Another consideration is board coverage. Once a shape has been placed on the board, the squares beneath that shape will become permanently darkened. You'll want to try to place a shape on as many of the board's squares as possible during the game. First, the mode is timed, but you can extend that time by creating rectangles on previously untouched areas of the board. Second, when you complete the round in addition to your score you'll see the percentage of the board that you were able to cover in that round, and if you reach a set minimum percentage covered you'll unlock new modes for the current level or unlock an additional level.

After completing a round you'll be able to compare your score to your overall high score for the level, as well as compare it against those of other gamers on the leaderboards.

Chime Sharp screenshot 14

Sharp mode is another game mode that is variation on the ending condition. This mode is not timed, but instead penalizes you for the little pieces that are left behind on the periphery of the rectangles that you build once they disappear. You'll have a short about of time to create a new rectangle using the flashing leftover pieces, and if you fail to do so then you will lose a square on what amounts to a health bar. Once you run out of squares on the health bar, the round ends. Sharp mode adds more of a challenge than the default mode as you have to be careful about which pieces you use to complete and grow your rectangles. Having too many left over pieces scattered about the grid is a quick way to fail in Sharp mode.

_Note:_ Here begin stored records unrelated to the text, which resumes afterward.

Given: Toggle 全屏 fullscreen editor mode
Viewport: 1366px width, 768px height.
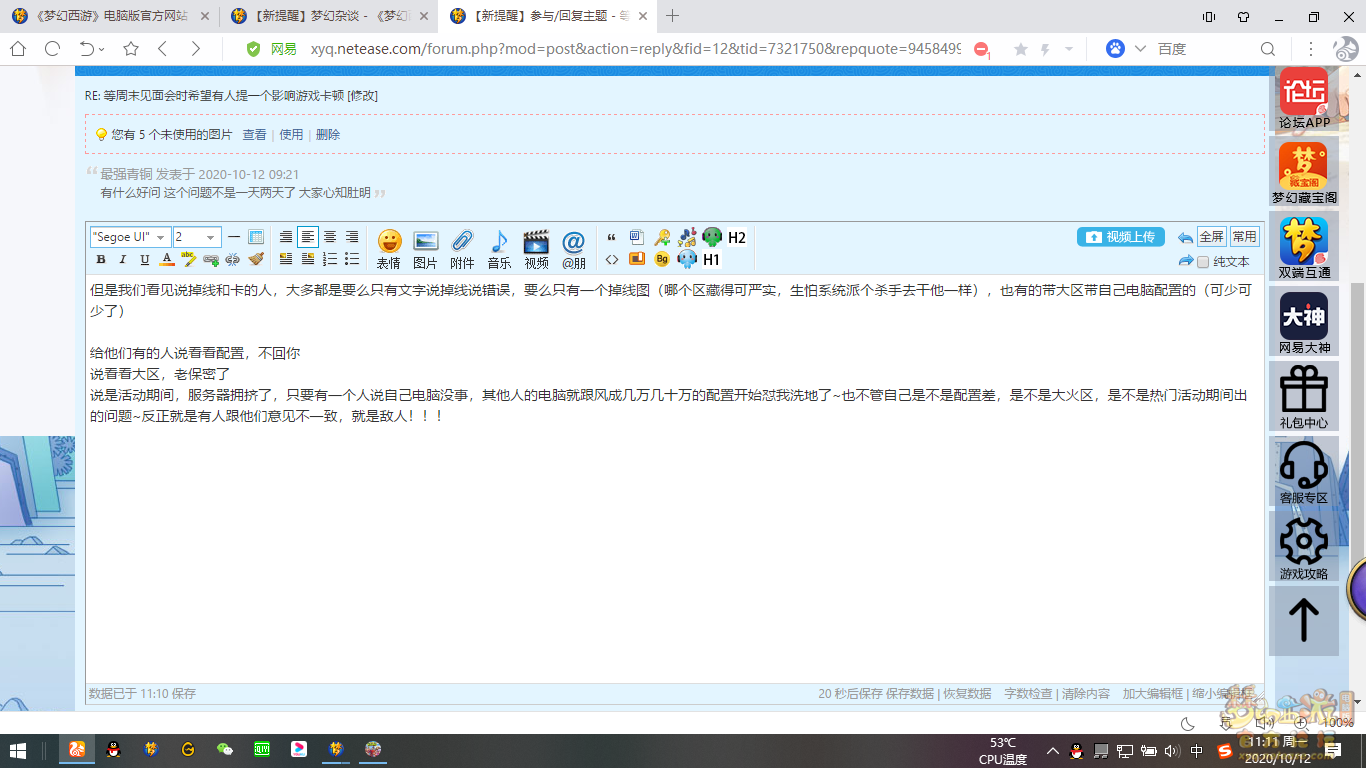Looking at the screenshot, I should click(1211, 237).
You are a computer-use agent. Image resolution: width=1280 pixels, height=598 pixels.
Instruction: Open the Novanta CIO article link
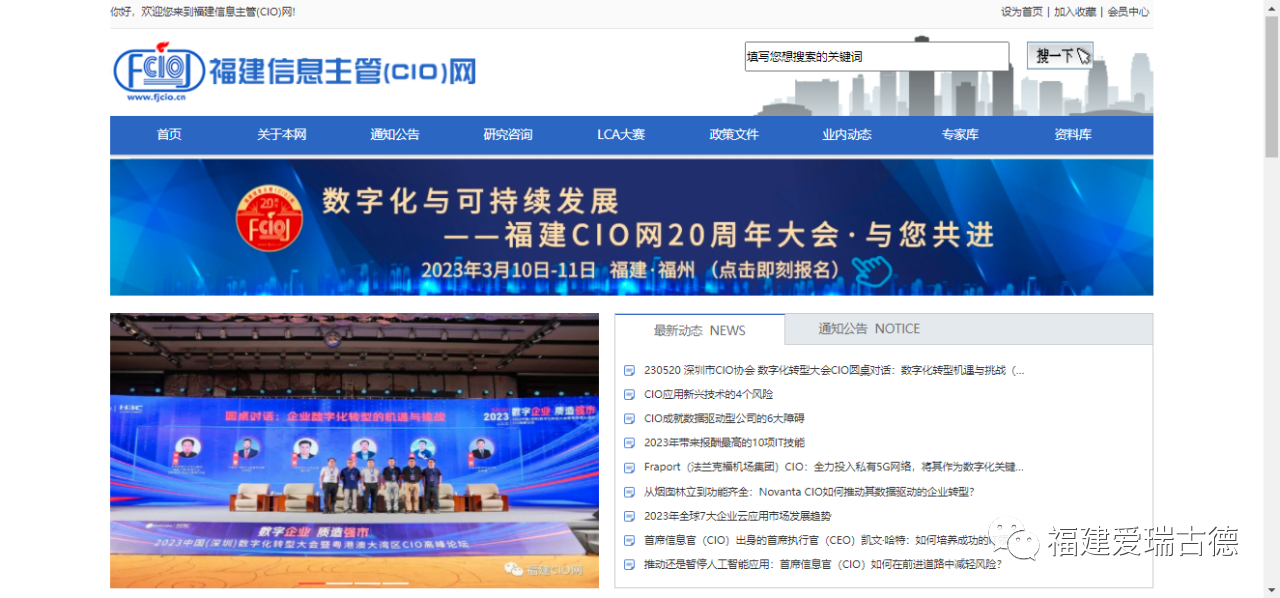[808, 492]
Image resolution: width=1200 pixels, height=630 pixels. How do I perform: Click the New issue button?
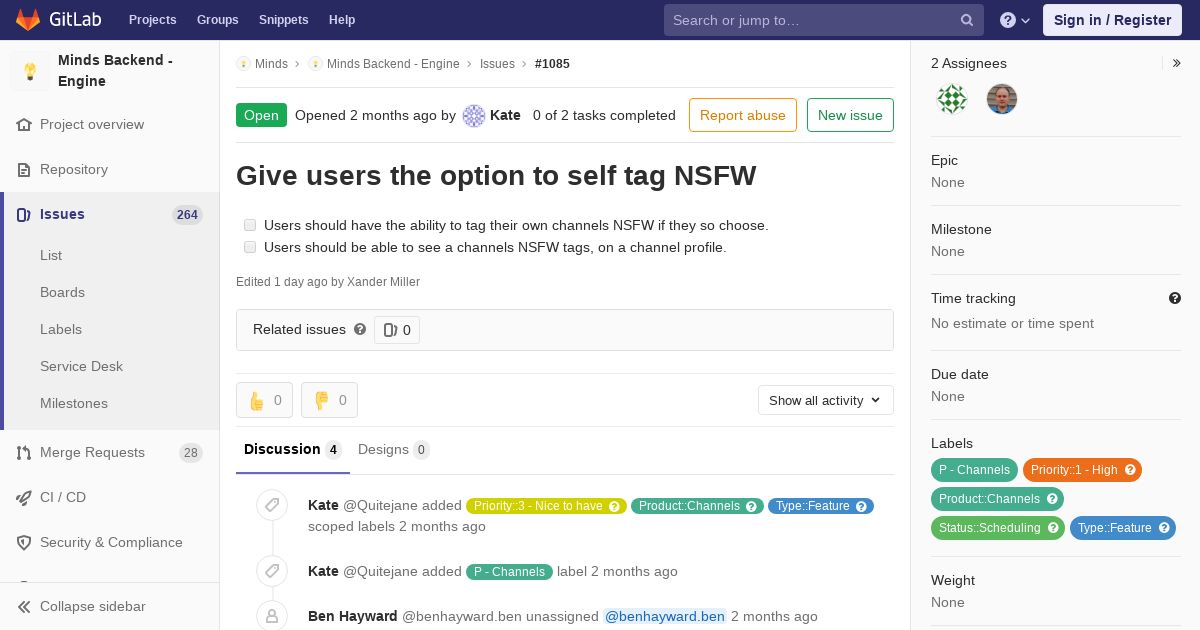tap(850, 115)
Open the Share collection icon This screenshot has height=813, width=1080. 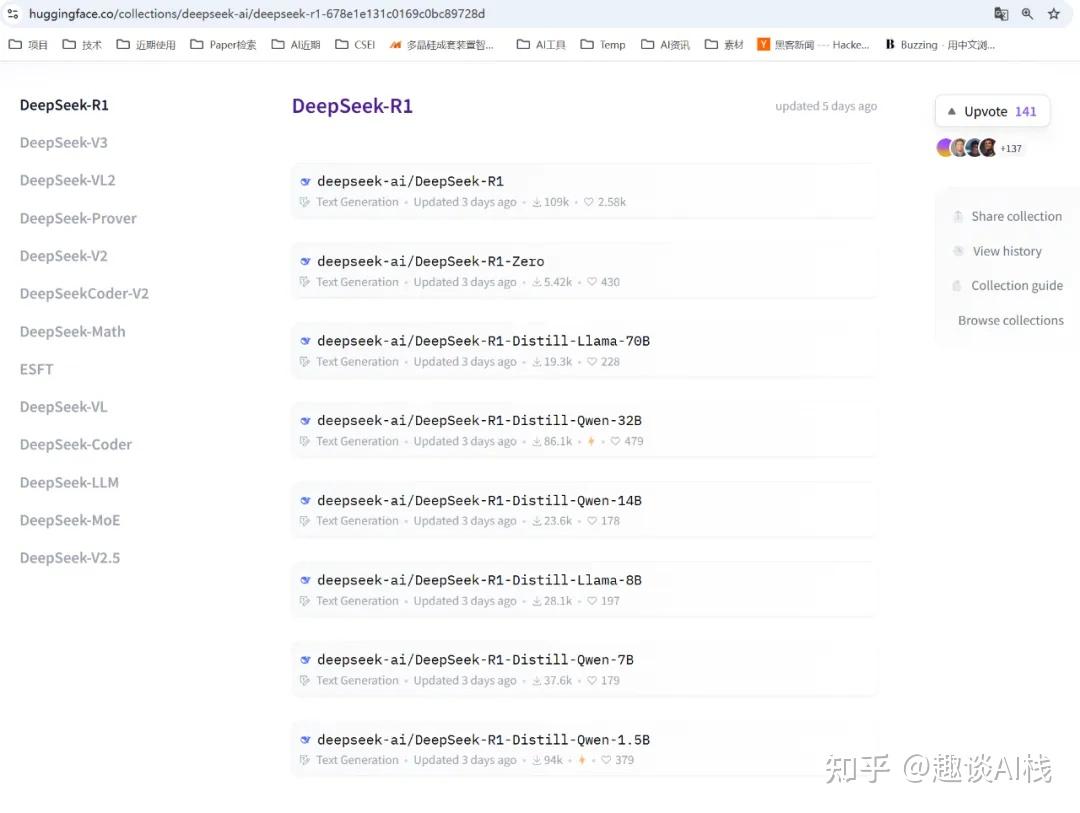click(x=957, y=216)
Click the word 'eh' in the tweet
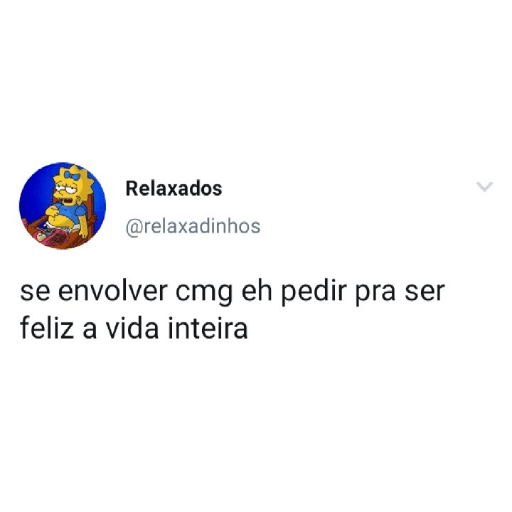This screenshot has height=512, width=512. [257, 291]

The last two modes are the Strike and Challenge modes. Strike plays like the base mode except that the timer is fixed at 90 seconds and can't be extended. Challenge mode limits the pieces available. As noted above, both modes, and Sharp mode as well, are locked until you achieve a set coverage percentage in prior modes.

Chime Sharp is a challenging game - you have to rotate and fit shapes into multiple rectangles at once while trying to make sure that as much of the board gets covered as possible, all while trying to keep ahead of the clicking clock. It's not a relaxing sort of puzzle game, if that's what you're looking for, but if you want your spatial thinking skills put to the test, Chime Sharp will certainly do that for you. The game doesn't do much to ease you into things - there's a button for game instructions which drops you out of the game and into your browser to read a barebones manual online. With a little patience you'll figure things out on your own, but it would have been nice if the game did more to introduce you to the rules of play. Lastly, the game's soundtrack is enjoyable, as long as you like techno/trance/EDM style music. If not, then you may want to pass on the game as playing it with the sound off will certainly diminish the experience.

Final Rating: 85% - More of a solo act than a symphony, but it hits all the right notes for a puzzle game.